> **Estratto della pagina**:
---+---

Ha lasciato a metà il suo progetto in corso: “10 Rivers 1 Ocean”, la navigazione dei 10 fiumi più inquinati dalla plastica e della “garbage patch” nel Pacifico, il più grande accumulo di rifiuti nell’oceano. Da esploratore non ne ha sofferto? «No, proprio perché mi sono sempre preparato psicologicamente ai momenti più tosti. Remando da solo in mezzo all’oceano, ho imparato a gestire uno stress più psicologico che fisico».
E ha scoperto che anche stare fermi ha una dimensione esplorativa. «Sono più un uomo del “fare”, intendiamoci. La mia passione è viaggiare, anche sporcandomi. E la fatica mi attiva, perché so che mi rafforza. Ma come diceva il mio maestro di ballo liscio – ho imparato anche quello, anni fa! – le pause fanno parte della danza. E più inseguo orizzonti nuovi, più mi rendo conto che l’avventura è come la meditazione: terapeutica. Se sei sereno dentro puoi affrontare anche un naufragio, se sei inquieto non apprezzi neppure il più bell’arcobaleno in un giorno di vacanza».
Scrivere Il mio viaggio più bello è stato terapeutico? «Mi ha aiutato a sciogliere proprio i nodi di cui scrivo da coach, sapendo di non essere arrivato neppure io in fondo al percorso. Nel 2008 ho creduto di morire nel Pacifico in tempesta, dopo 2 o 3 giorni ho capito che potevo sopravvivere anche con paure e incertezze tremende, accettando la mia vulnerabilità. Vivo così anche questo periodo, pensando che prima o poi arriverà un altro giro di giostra».
Ha dedicato il libro a sua moglie Francesca e alle figlie Sofia e Margherita, di 11 e 9 anni. La famiglia è una risorsa? «Da sempre. Soprattutto quando hai l’umore sottoterra ti dà forza sapere che qualcuno ti aspetta e ti amerà qualunque cosa succeda. E ti fa evitare le imprudenze».

---+---

[Voci salvate]
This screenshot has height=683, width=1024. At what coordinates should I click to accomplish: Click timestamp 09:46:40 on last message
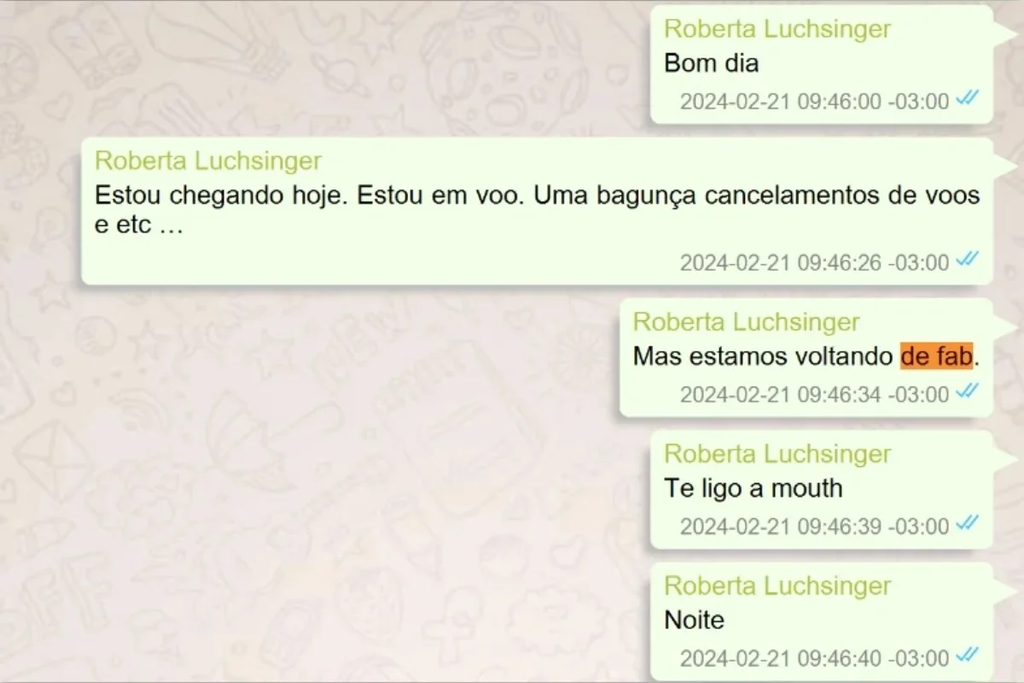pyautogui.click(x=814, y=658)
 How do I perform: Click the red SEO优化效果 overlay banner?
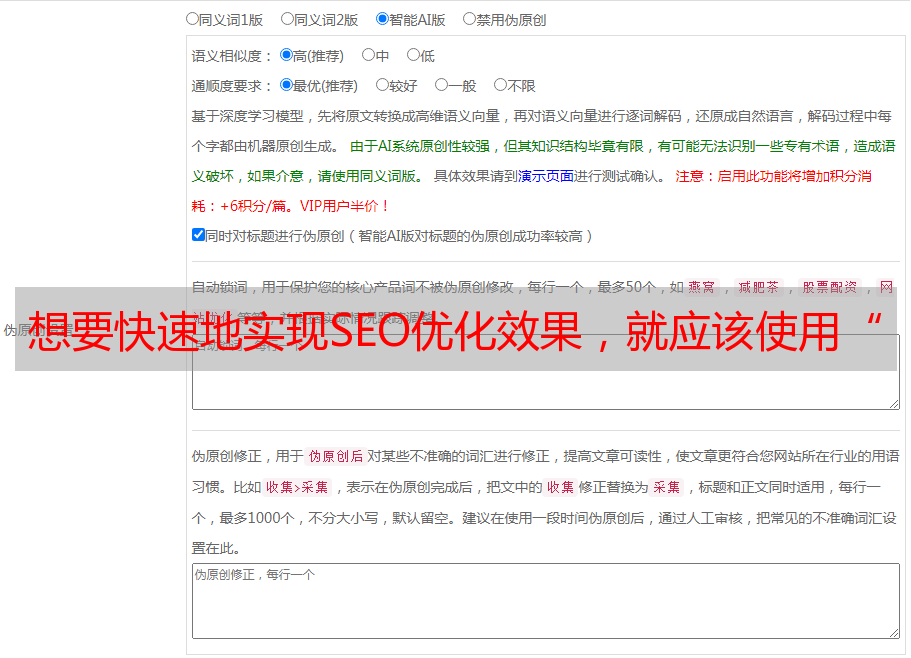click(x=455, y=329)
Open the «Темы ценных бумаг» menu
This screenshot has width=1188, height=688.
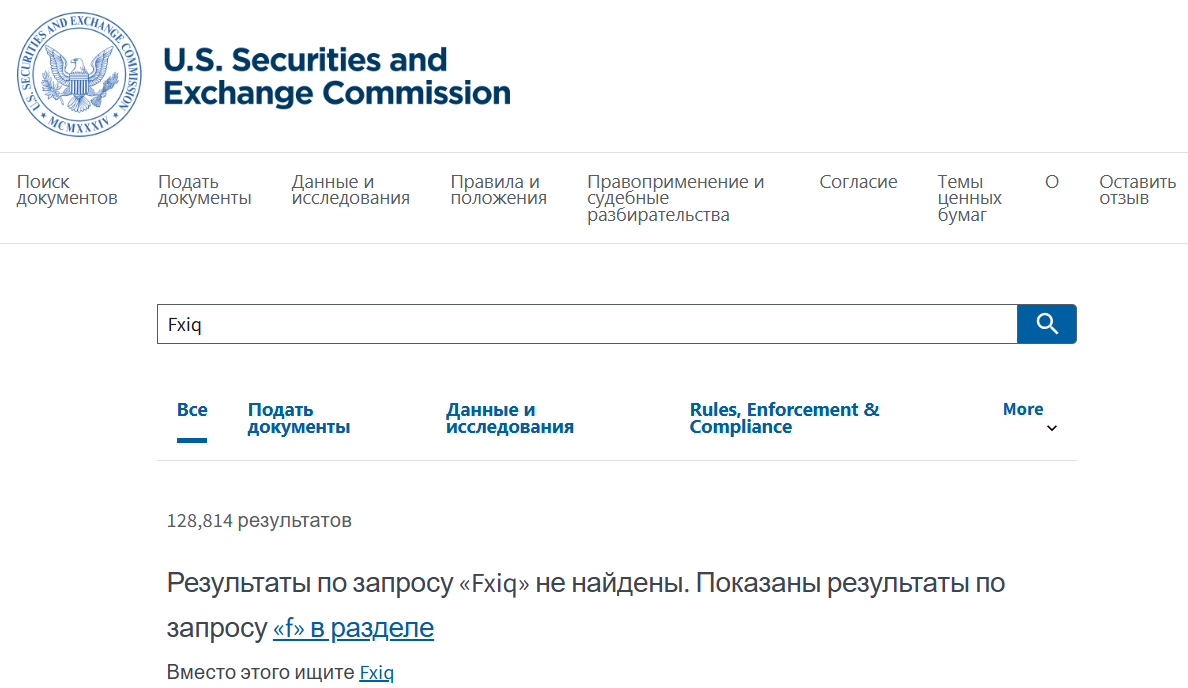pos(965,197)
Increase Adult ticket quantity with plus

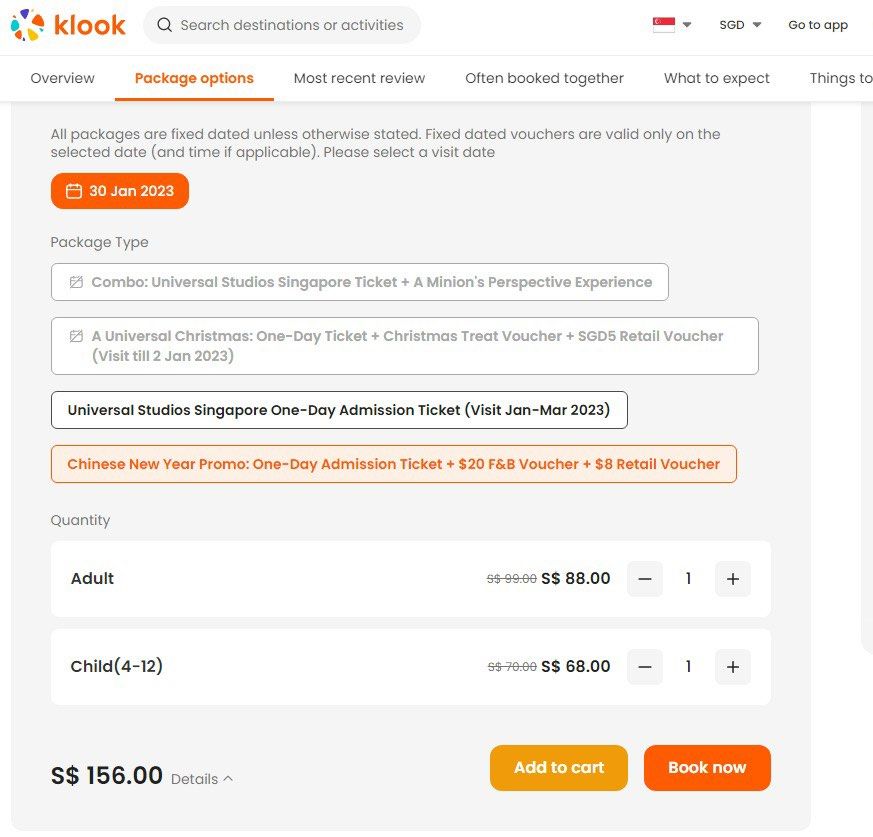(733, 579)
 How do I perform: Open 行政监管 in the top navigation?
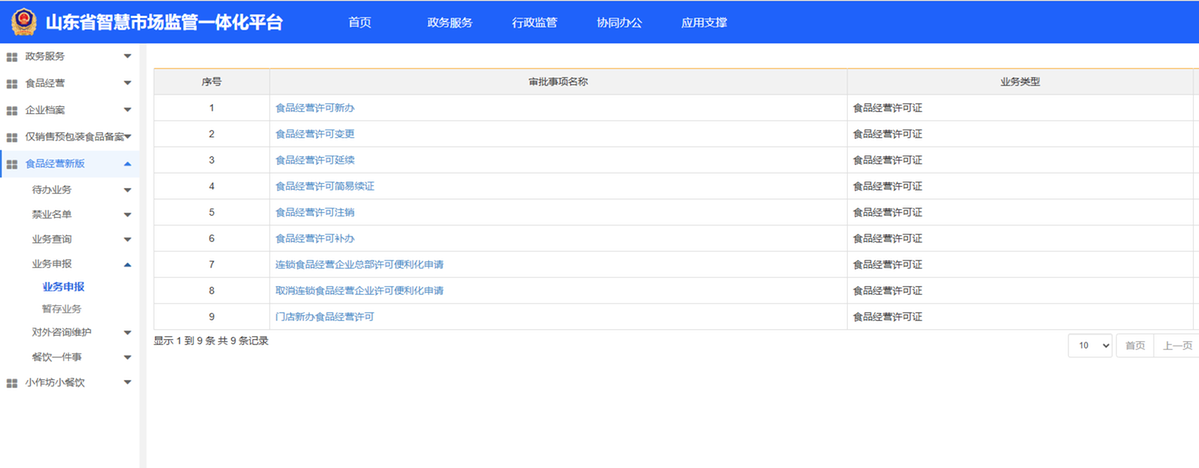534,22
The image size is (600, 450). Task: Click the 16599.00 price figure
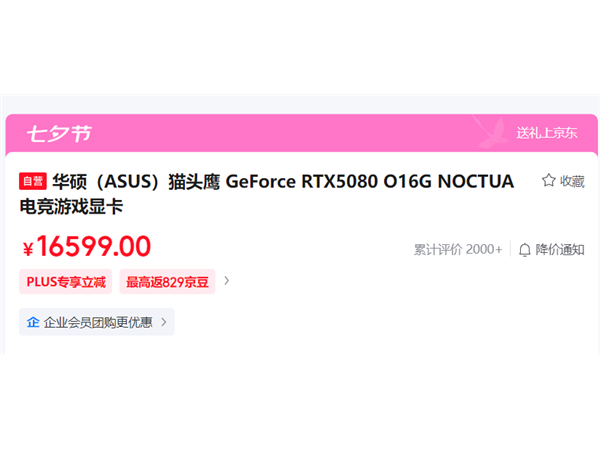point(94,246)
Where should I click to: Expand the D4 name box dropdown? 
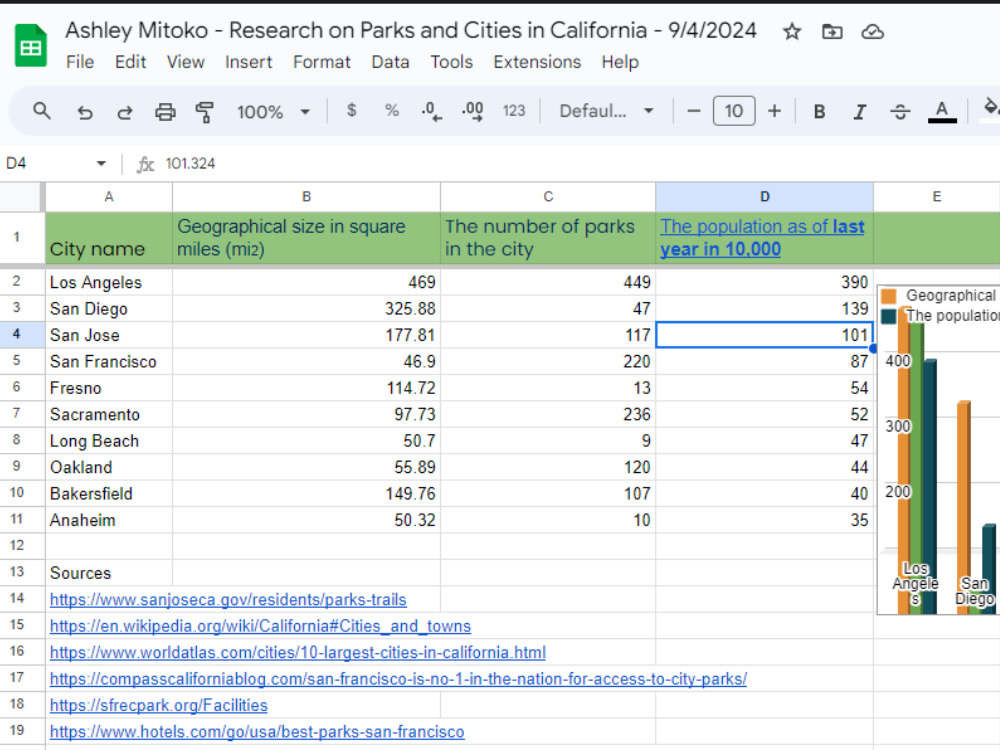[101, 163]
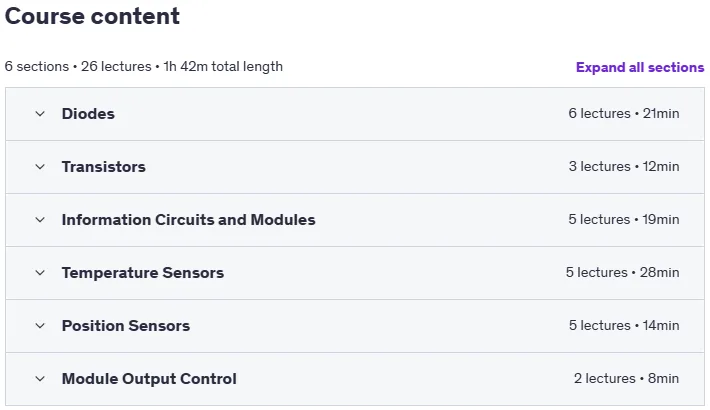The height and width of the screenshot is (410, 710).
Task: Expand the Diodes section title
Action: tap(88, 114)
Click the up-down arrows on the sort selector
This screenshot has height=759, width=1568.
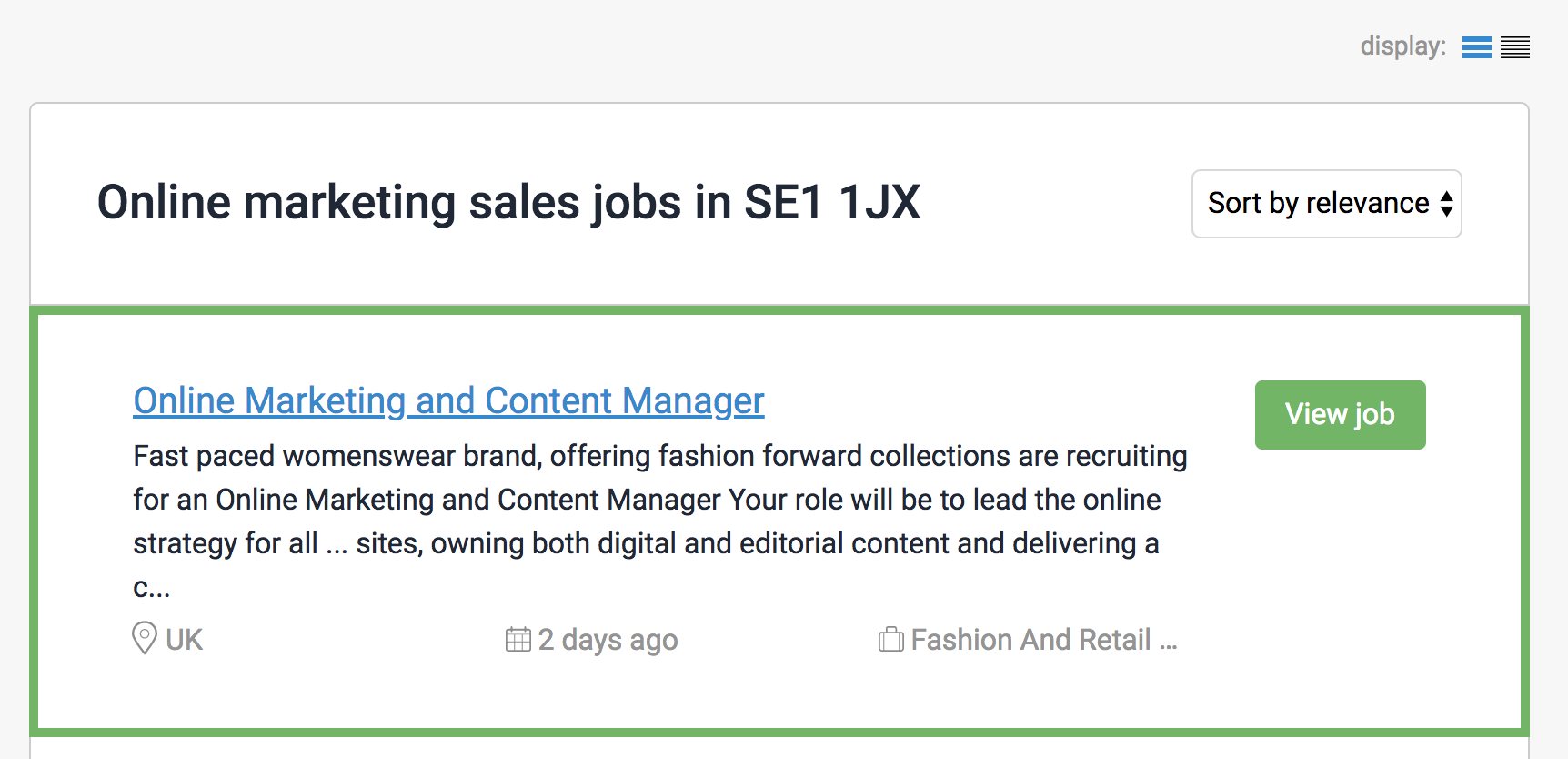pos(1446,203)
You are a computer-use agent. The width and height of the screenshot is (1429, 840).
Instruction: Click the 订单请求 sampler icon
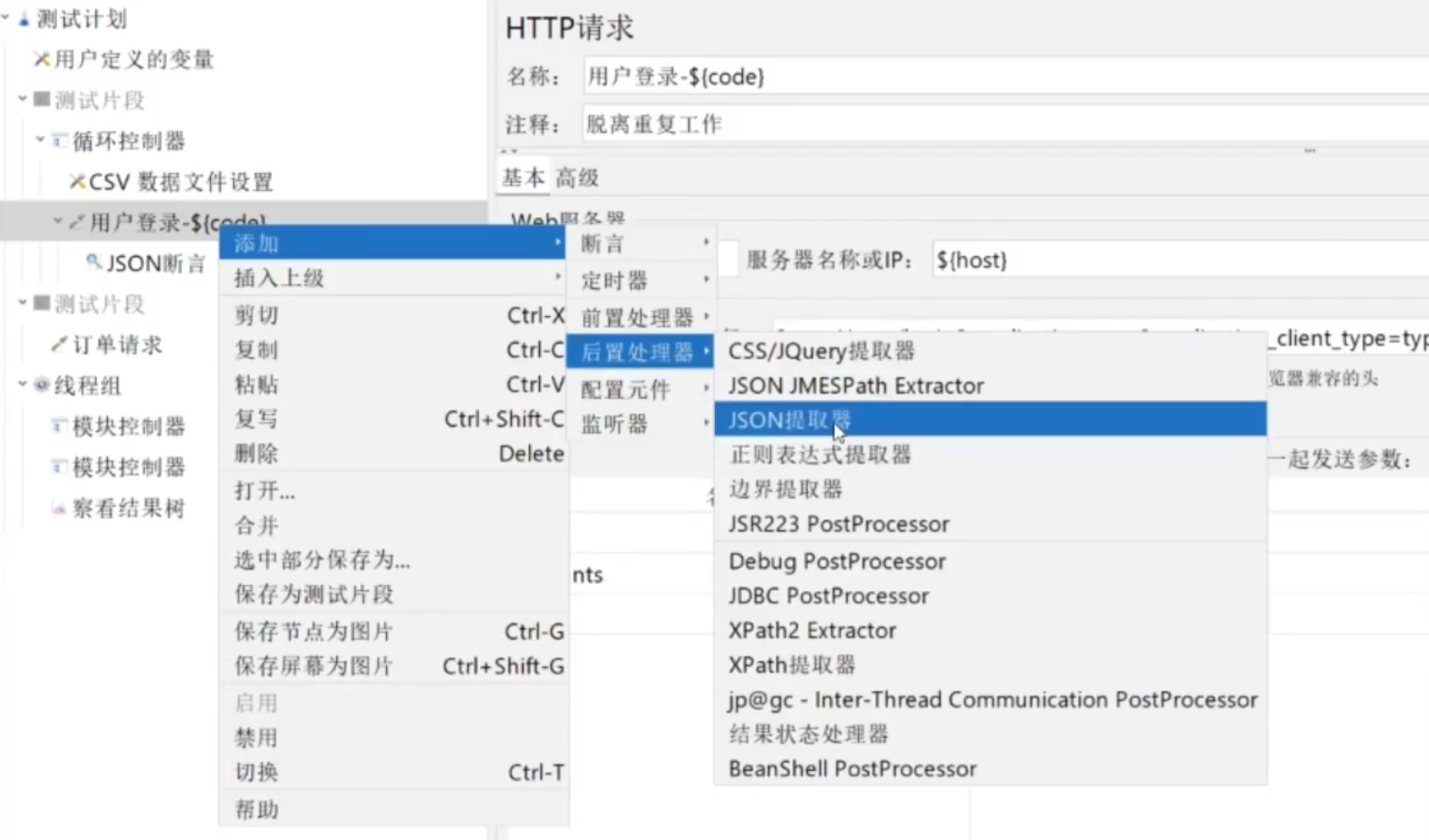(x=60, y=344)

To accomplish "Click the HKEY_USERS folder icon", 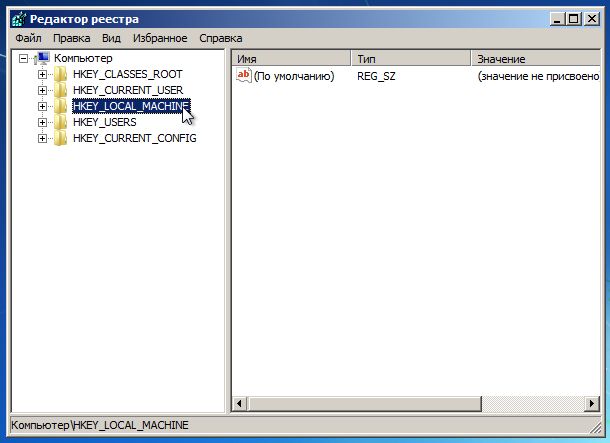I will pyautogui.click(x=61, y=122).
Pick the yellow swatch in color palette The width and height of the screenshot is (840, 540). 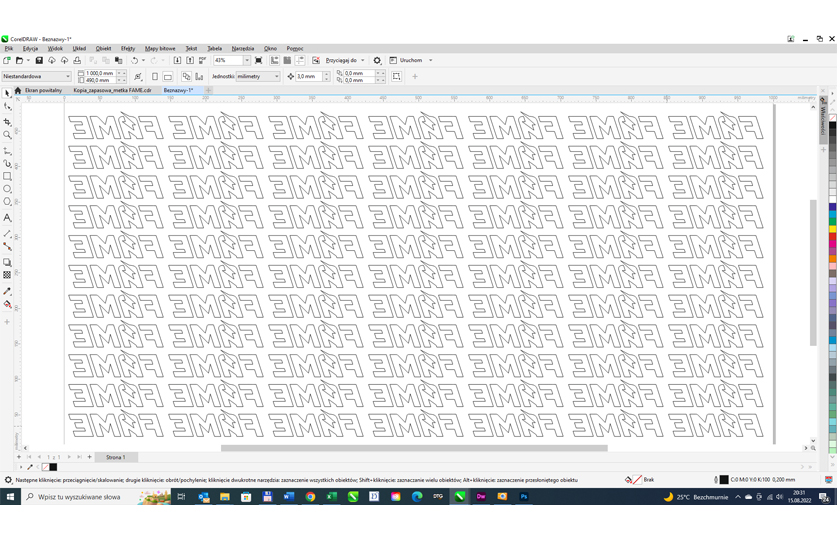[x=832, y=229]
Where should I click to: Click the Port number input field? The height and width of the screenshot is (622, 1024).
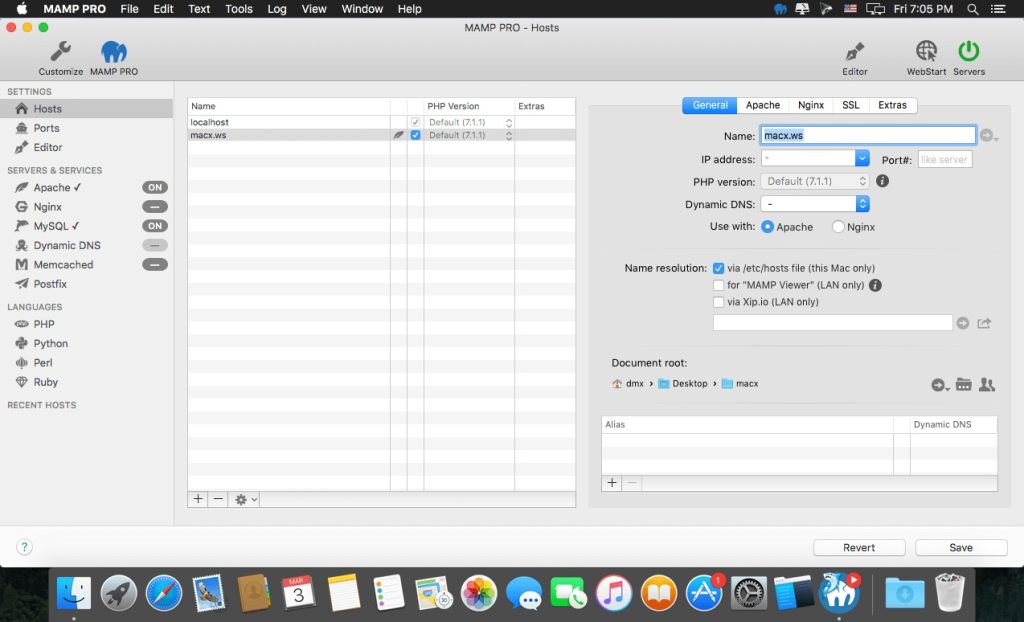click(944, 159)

---+---

> **Obiettivo del compito**:
Riprendi l'intervista all'esploratore e proseguila dal punto in cui si ferma.

> **Risposta all'esercizio**:
Accettano serenamente le sue avventure? «Sono fortunato e so che pagano il prezzo della mia scelta. Dal 2002 mia moglie è a capo del team che mi supporta dall’Italia e io alterno i viaggi a lunghi periodi a casa, soprattutto con le bambine. Ne soffrono un po’ ma la tecnologia aiuta a sentirsi spesso e sono diventate elastiche nel passare durante l’anno dal nucleo di 4 a quello di 3 persone».
Cosa l’ha spinta a diventare esploratore, 20 anni fa? «Vari fattori. La natura nella provincia di Sondrio, dove sono cresciuto. Mio padre, appassionato di viaggi in moto. Ogni anno andava per un paio di mesi in Africa e tornava scassato ma felice. Mi nutrivo dei suoi racconti».
Sul sito it.alexbellini.com scrive che il suo sogno è sopravvivere su un iceberg che si sta sciogliendo. Come riuscirebbe a farlo? «Dentro una capsula d’acciaio larga 3 metri. Dovrei starci il tempo necessario per documentare lo scioglimento, ma è risultato troppo complesso e pericoloso. Però dentro di me non ci ho ancora rinunciato».
«possiamo cavarcela solo con l’attesa. La stessa che ci vuole durante una tempesta, quando devi stare chiuso in cabina aspettando che passi»
In libreria
Si intitola Il viaggio più bello il libro appena pubblicato da Alex Bellini per Chiarelettere. Una guida che aiuta a vincere la paura della trasformazione e dei cambiamenti che la pandemia ci sta costringendo a fare nella nostra vita. Negli ultimi 15 anni l’esploratore ha attraversato 2 oceani in solitaria su una barca a remi (33.000 km), ha percorso rotte polari a piedi per oltre 2.000 km, montagne e deserti per 10.000 km. L’emergenza coronavirus l’ha costretto, per ora, a fermarsi.